I don't want to be a bore but my youngest is 20 months. I'm on my own now and he is just like this. I have been sitting down stairs since 0530 trying to get him to be quiet so he doesn't waken the others.
I have tried every sleep training solution out there but his will is stronger than mine.
Sending u much love and if u find a cure send it to me pls.

Hemlock2013 · 03/11/2013 07:45

My dd was also like this... Bf, which was the only thing that settled her etc. for me, not much worked although we tried everything except cc. In the end I just went with it, fed her when she woke etc, let dp sleep through so if needed he could take her downstairs in the morning and I could lie in.

It sounds mad but when i decided to stop fighting her it became much easier.

I don't know whether there is a quick fix for these things. I guess they get better when they are ready so just do whatever you need to do to make it easier on yourselves.

X

rowrowrowtheboat · 03/11/2013 07:46

Novia, your method worked before your baby became ill and the clocks changed.

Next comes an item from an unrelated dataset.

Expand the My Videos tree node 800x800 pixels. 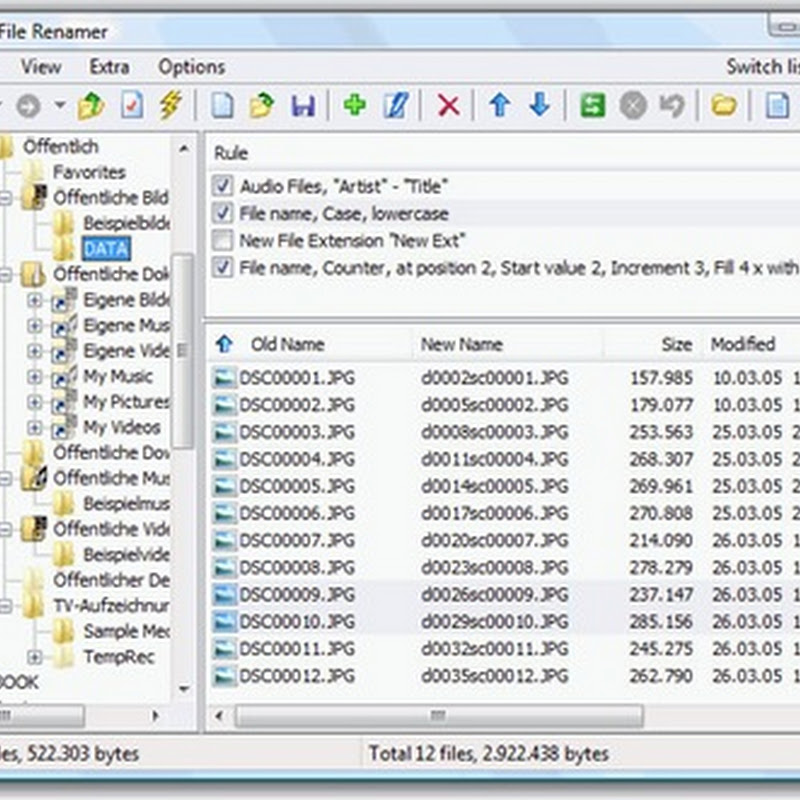(x=35, y=427)
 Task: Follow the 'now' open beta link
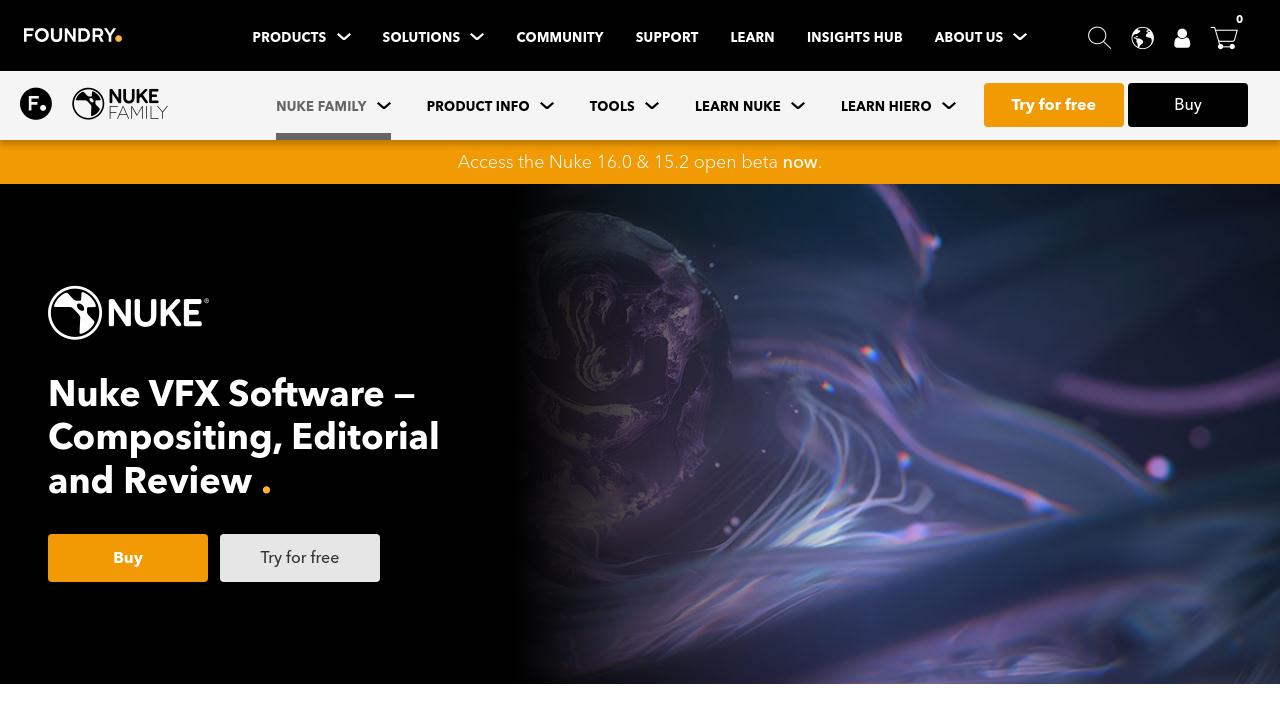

Think back to which bit was most successful, and then focus on that. Try both of you keeping to the same tactics for 3 nights at least.

My two were hard to re settle at night (Both BF) and, especially with DD2, illness broke any good sleeping patterns and we had to work hard to re-establish them. DD1 would quickly settle back, but DD2 took a couple of weeks. She is a creature of habit and very insistent for what she wants!

It will get better.

LovesBeingHereAgain · 03/11/2013 07:49

You need to tetras tge baby whisperer if that's what you need to follow and reassess your baby's type. You might need to follow slightly different rules.

cantthinkofagoodone · 03/11/2013 07:50

At 7 months old the culprits are teething, development -ccrawling, pulling up & cruising and seperation anxiety.

As you're not into CIO, upon waking I'd offer calpol and then sit for 15 minutes until it kicks in, singing, shh-pating as you do.

Then back into the cot and settle her in there. She will get the message. Let her know you're there but don't over stimulate.

At 7 months with good solids I wouldn't be offering milkbefore 8 hhours have passed.

Hth, this too shall pass. Until then, fair distribution of night and early morning duties and ear plugs for the off duty parent x

Hemlock2013 · 03/11/2013 07:57

Just to add my dd is now a year and started sleeping through at 11 months. Without any sleep training really. She may have sttn earlier but I honestly didn't have the energy.

MinesAPintOfTea · 03/11/2013 08:03

Another suggestion: you go to bed as soon as she does. You should get 6 hours then. It will pass.